(Description of the task): Once you have read the records, write them out again exactly.

(Given information):
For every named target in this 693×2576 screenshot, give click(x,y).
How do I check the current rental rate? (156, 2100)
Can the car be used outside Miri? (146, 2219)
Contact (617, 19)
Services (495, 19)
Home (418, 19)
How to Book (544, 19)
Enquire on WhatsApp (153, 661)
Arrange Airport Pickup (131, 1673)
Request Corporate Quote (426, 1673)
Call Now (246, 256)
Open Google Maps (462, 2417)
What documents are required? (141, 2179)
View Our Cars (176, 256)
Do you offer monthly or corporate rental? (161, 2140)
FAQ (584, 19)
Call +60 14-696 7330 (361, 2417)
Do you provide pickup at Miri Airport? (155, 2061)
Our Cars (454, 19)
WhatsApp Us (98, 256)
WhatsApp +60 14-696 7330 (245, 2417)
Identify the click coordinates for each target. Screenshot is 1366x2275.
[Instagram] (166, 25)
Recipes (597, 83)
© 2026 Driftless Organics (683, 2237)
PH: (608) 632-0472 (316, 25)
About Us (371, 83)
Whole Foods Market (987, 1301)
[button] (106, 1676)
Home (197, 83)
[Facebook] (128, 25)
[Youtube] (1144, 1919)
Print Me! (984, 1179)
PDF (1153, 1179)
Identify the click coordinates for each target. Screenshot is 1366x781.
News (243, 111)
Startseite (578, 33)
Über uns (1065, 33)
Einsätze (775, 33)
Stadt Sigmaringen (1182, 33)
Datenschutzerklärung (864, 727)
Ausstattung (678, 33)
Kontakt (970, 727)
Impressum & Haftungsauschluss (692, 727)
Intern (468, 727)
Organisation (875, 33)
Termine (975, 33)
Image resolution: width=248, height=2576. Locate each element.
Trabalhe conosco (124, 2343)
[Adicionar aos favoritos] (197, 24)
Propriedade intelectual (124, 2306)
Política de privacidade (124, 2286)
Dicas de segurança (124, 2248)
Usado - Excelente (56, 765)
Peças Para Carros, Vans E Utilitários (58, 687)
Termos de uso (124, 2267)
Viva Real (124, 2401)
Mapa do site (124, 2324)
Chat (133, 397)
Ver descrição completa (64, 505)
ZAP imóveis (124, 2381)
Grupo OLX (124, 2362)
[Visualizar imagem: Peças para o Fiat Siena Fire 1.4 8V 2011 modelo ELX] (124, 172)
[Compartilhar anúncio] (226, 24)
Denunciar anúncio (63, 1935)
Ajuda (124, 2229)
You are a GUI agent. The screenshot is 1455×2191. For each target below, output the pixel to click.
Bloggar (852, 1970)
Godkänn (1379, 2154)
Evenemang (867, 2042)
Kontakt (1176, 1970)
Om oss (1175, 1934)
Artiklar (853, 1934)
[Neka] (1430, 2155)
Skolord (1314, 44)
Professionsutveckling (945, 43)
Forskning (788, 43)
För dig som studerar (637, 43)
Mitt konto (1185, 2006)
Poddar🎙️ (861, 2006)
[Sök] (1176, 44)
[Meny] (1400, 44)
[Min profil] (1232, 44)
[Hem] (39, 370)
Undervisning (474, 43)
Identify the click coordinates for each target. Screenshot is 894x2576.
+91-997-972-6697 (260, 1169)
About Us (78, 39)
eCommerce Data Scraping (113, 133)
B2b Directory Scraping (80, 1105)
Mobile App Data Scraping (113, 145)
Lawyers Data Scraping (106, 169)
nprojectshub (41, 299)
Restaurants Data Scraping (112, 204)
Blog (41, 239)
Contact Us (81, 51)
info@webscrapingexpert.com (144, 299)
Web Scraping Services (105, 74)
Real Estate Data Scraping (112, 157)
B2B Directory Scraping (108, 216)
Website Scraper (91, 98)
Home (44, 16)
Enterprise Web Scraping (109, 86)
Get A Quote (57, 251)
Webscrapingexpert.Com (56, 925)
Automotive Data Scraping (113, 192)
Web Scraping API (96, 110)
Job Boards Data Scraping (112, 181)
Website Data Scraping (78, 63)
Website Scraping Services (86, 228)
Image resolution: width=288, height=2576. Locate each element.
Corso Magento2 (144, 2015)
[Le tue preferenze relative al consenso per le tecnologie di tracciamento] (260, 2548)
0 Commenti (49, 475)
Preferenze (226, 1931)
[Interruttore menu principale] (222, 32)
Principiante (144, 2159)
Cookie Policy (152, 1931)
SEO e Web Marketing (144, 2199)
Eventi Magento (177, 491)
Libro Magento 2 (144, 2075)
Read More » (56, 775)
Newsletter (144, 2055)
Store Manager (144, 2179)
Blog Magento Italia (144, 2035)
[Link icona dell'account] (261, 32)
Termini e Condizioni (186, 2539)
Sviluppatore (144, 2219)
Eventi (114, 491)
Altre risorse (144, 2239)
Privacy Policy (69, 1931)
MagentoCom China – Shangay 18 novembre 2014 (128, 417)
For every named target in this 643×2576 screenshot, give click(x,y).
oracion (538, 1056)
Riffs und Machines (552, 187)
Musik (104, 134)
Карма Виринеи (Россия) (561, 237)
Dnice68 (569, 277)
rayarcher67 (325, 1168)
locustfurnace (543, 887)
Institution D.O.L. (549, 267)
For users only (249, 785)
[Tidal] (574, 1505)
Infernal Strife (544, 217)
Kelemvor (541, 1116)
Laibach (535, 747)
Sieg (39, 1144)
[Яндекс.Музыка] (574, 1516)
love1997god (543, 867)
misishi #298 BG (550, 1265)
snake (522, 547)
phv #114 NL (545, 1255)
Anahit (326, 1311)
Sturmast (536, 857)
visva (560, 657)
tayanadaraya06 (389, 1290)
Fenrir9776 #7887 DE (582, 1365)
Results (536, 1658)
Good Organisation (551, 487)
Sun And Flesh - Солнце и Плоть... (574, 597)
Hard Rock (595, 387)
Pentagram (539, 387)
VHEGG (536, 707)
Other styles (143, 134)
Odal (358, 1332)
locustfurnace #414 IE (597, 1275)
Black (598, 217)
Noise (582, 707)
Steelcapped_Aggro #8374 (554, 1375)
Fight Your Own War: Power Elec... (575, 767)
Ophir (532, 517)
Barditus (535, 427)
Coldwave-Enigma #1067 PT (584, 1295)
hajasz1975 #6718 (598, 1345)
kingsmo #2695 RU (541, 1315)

(Response below):
For every named target in this 693×2576 screenshot, give click(x,y).
How do I check the current rental rate? (156, 2100)
Can the car be used outside Miri? (146, 2219)
Contact (617, 19)
Services (495, 19)
Home (418, 19)
How to Book (544, 19)
Enquire on WhatsApp (153, 661)
Arrange Airport Pickup (131, 1673)
Request Corporate Quote (426, 1673)
Call Now (246, 256)
Open Google Maps (462, 2417)
What documents are required? (141, 2179)
View Our Cars (176, 256)
Do you offer monthly or corporate rental? (161, 2140)
FAQ (584, 19)
Call +60 14-696 7330 (361, 2417)
Do you provide pickup at Miri Airport? (155, 2061)
Our Cars (454, 19)
WhatsApp Us (98, 256)
WhatsApp +60 14-696 7330 (245, 2417)
Identify the click coordinates for each target. Screenshot is 1366x2275.
[Instagram] (166, 25)
Recipes (597, 83)
© 2026 Driftless Organics (683, 2237)
PH: (608) 632-0472 (316, 25)
About Us (371, 83)
Whole Foods Market (987, 1301)
[button] (106, 1676)
Home (197, 83)
[Facebook] (128, 25)
[Youtube] (1144, 1919)
Print Me! (984, 1179)
PDF (1153, 1179)
Identify the click coordinates for each target. Screenshot is 1366x781.
News (243, 111)
Startseite (578, 33)
Über uns (1065, 33)
Einsätze (775, 33)
Stadt Sigmaringen (1182, 33)
Datenschutzerklärung (864, 727)
Ausstattung (678, 33)
Kontakt (970, 727)
Impressum & Haftungsauschluss (692, 727)
Intern (468, 727)
Organisation (875, 33)
Termine (975, 33)
Image resolution: width=248, height=2576. Locate each element.
Trabalhe conosco (124, 2343)
[Adicionar aos favoritos] (197, 24)
Propriedade intelectual (124, 2306)
Política de privacidade (124, 2286)
Dicas de segurança (124, 2248)
Usado - Excelente (56, 765)
Peças Para Carros, Vans E Utilitários (58, 687)
Termos de uso (124, 2267)
Viva Real (124, 2401)
Mapa do site (124, 2324)
Chat (133, 397)
Ver descrição completa (64, 505)
ZAP imóveis (124, 2381)
Grupo OLX (124, 2362)
[Visualizar imagem: Peças para o Fiat Siena Fire 1.4 8V 2011 modelo ELX] (124, 172)
[Compartilhar anúncio] (226, 24)
Denunciar anúncio (63, 1935)
Ajuda (124, 2229)
You are a GUI agent. The screenshot is 1455×2191. For each target below, output the pixel to click.
Bloggar (852, 1970)
Godkänn (1379, 2154)
Evenemang (867, 2042)
Kontakt (1176, 1970)
Om oss (1175, 1934)
Artiklar (853, 1934)
[Neka] (1430, 2155)
Skolord (1314, 44)
Professionsutveckling (945, 43)
Forskning (788, 43)
För dig som studerar (637, 43)
Mitt konto (1185, 2006)
Poddar🎙️ (861, 2006)
[Sök] (1176, 44)
[Meny] (1400, 44)
[Min profil] (1232, 44)
[Hem] (39, 370)
Undervisning (474, 43)
Identify the click coordinates for each target. Screenshot is 894x2576.
+91-997-972-6697 (260, 1169)
About Us (78, 39)
eCommerce Data Scraping (113, 133)
B2b Directory Scraping (80, 1105)
Mobile App Data Scraping (113, 145)
Lawyers Data Scraping (106, 169)
nprojectshub (41, 299)
Restaurants Data Scraping (112, 204)
Blog (41, 239)
Contact Us (81, 51)
info@webscrapingexpert.com (144, 299)
Web Scraping Services (105, 74)
Real Estate Data Scraping (112, 157)
B2B Directory Scraping (108, 216)
Website Scraper (91, 98)
Home (44, 16)
Enterprise Web Scraping (109, 86)
Get A Quote (57, 251)
Webscrapingexpert.Com (56, 925)
Automotive Data Scraping (113, 192)
Web Scraping API (96, 110)
Job Boards Data Scraping (112, 181)
Website Data Scraping (78, 63)
Website Scraping Services (86, 228)
Image resolution: width=288, height=2576. Locate each element.
Corso Magento2 (144, 2015)
[Le tue preferenze relative al consenso per le tecnologie di tracciamento] (260, 2548)
0 Commenti (49, 475)
Preferenze (226, 1931)
[Interruttore menu principale] (222, 32)
Principiante (144, 2159)
Cookie Policy (152, 1931)
SEO e Web Marketing (144, 2199)
Eventi Magento (177, 491)
Libro Magento 2 (144, 2075)
Read More » (56, 775)
Newsletter (144, 2055)
Store Manager (144, 2179)
Blog Magento Italia (144, 2035)
[Link icona dell'account] (261, 32)
Termini e Condizioni (186, 2539)
Sviluppatore (144, 2219)
Eventi (114, 491)
Altre risorse (144, 2239)
Privacy Policy (69, 1931)
MagentoCom China – Shangay 18 novembre 2014 (128, 417)
For every named target in this 643×2576 screenshot, give click(x,y).
oracion (538, 1056)
Riffs und Machines (552, 187)
Musik (104, 134)
Карма Виринеи (Россия) (561, 237)
Dnice68 (569, 277)
rayarcher67 (325, 1168)
locustfurnace (543, 887)
Institution D.O.L. (549, 267)
For users only (249, 785)
[Tidal] (574, 1505)
Infernal Strife (544, 217)
Kelemvor (541, 1116)
Laibach (535, 747)
Sieg (39, 1144)
[Яндекс.Музыка] (574, 1516)
love1997god (543, 867)
misishi #298 BG (550, 1265)
snake (522, 547)
phv #114 NL (545, 1255)
Anahit (326, 1311)
Sturmast (536, 857)
visva (560, 657)
tayanadaraya06 (389, 1290)
Fenrir9776 #7887 DE (582, 1365)
Results (536, 1658)
Good Organisation (551, 487)
Sun And Flesh - Солнце и Плоть... (574, 597)
Hard Rock (595, 387)
Pentagram (539, 387)
VHEGG (536, 707)
Other styles (143, 134)
Odal (358, 1332)
locustfurnace #414 IE (597, 1275)
Black (598, 217)
Noise (582, 707)
Steelcapped_Aggro #8374 (554, 1375)
Fight Your Own War: Power Elec... (575, 767)
Ophir (532, 517)
Barditus (535, 427)
Coldwave-Enigma #1067 PT (584, 1295)
hajasz1975 #6718 (598, 1345)
kingsmo #2695 RU (541, 1315)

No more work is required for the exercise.